Les connecteursCours

Connecteurs

Les connecteurs sont des liens logiques qui permettent de relier les idées entre elles dans un texte.

I

Les connecteurs d'organisation

Les connecteurs d'organisation permettent de hiérarchiser, classer les idées selon leur importance.

Connecteurs reliant deux phrases
  • d'une part… d'autre part
  • tout d'abord… ensuite… enfin
  • en premier lieu… en deuxième lieu
Connecteurs reliant deux propositions
  • non seulement… mais encore

II

Les connecteurs d'addition

Les connecteurs d'addition permettent d'ajouter une nouvelle idée.

Connecteurs reliant deux phrases
  • en outre
  • par ailleurs
  • de plus
  • de surcroît
  • de même
Connecteurs au sein de la phrase
  • outre que
  • en plus de
III

Les connecteurs d'illustration

Les connecteurs d'illustration permettent d'apporter un exemple illustrant une idée.

Connecteurs reliant deux phrases
  • en effet
  • ainsi (+ inversion sujet-verbe)
  • notamment
IV

Les connecteurs d'opposition

Les connecteurs d'opposition permettent d'opposer une idée à la précédente, de confronter, de réfuter.

Connecteurs reliant deux phrases
  • cependant
  • toutefois
 
  • en revanche
  • néanmoins
  • au contraire
  • au rebours
Connecteurs au sein de la phrase
  • en dépit de

  • malgré (+ nom)
  • nonobstant (+ nom)
  • tandis que
  • alors que
  • bien que (+ subj.)
  • quoique (+ subj.)
V

Les connecteurs de cause

Les connecteurs de cause permettent de présenter la cause logique.

Connecteurs reliant deux phrases
  • en effet

Connecteurs au sein de la phrase
  • car
  • parce que
  • puisque
  • étant donné que
  • dans la mesure où
VI

Les connecteurs de conséquence

Ils permettent de présenter la conséquence logique, le résultat, la conclusion.

Connecteurs reliant deux phrases
  • par conséquent
  • en conséquence
  • c'est pourquoi
  • aussi (+ inversion sujet-verbe)
  • de là vient que
Connecteurs au sein de la phrase
  • donc
  • si bien que
  • de sorte que
  • si… que
  • tellement… que

Je m'examinai moi-même, et je vis qu'en effet je n'aurais pas voulu être heureux à condition d'être imbécile.

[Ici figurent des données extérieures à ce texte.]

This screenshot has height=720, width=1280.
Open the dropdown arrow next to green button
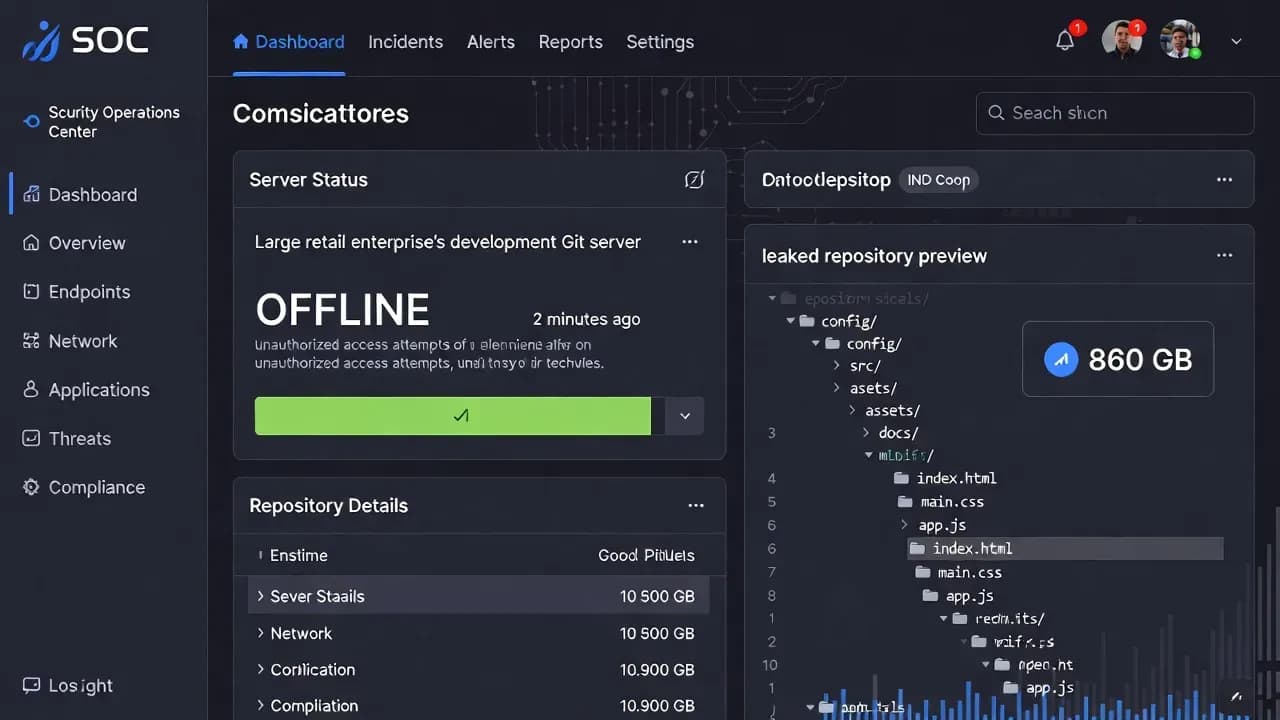click(x=684, y=415)
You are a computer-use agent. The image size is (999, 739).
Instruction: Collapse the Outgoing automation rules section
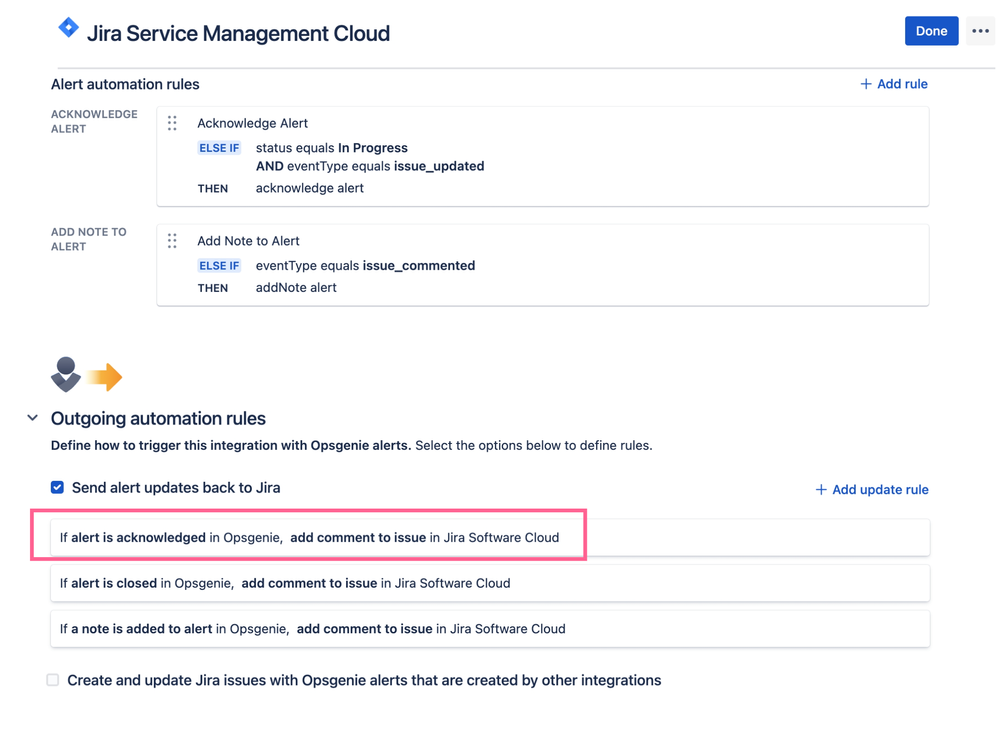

Je proposai la chose à des philosophes, et ils furent de mon avis. « Il y a pourtant, disais-je, une furieuse contradiction dans cette manière de penser ; car, enfin, de quoi s'agit-il ? d'être heureux. Qu'importe d'avoir de l'esprit ou d'être sot ? Il y a bien plus : ceux qui sont contents de leur être sont bien sûrs d'être contents ; ceux qui raisonnent ne sont pas si sûrs de bien raisonner. Il est donc clair, disais-je, qu'il faudrait choisir de n'avoir pas le sens commun, pour peu que ce sens commun contribue à notre mal-être. » Tout le monde fut de mon avis ; et cependant je ne trouvai personne qui voulût accepter le marché de devenir imbécile pour devenir content. De là je conclus que, si nous faisons cas du bonheur, nous faisons encore plus cas de la raison.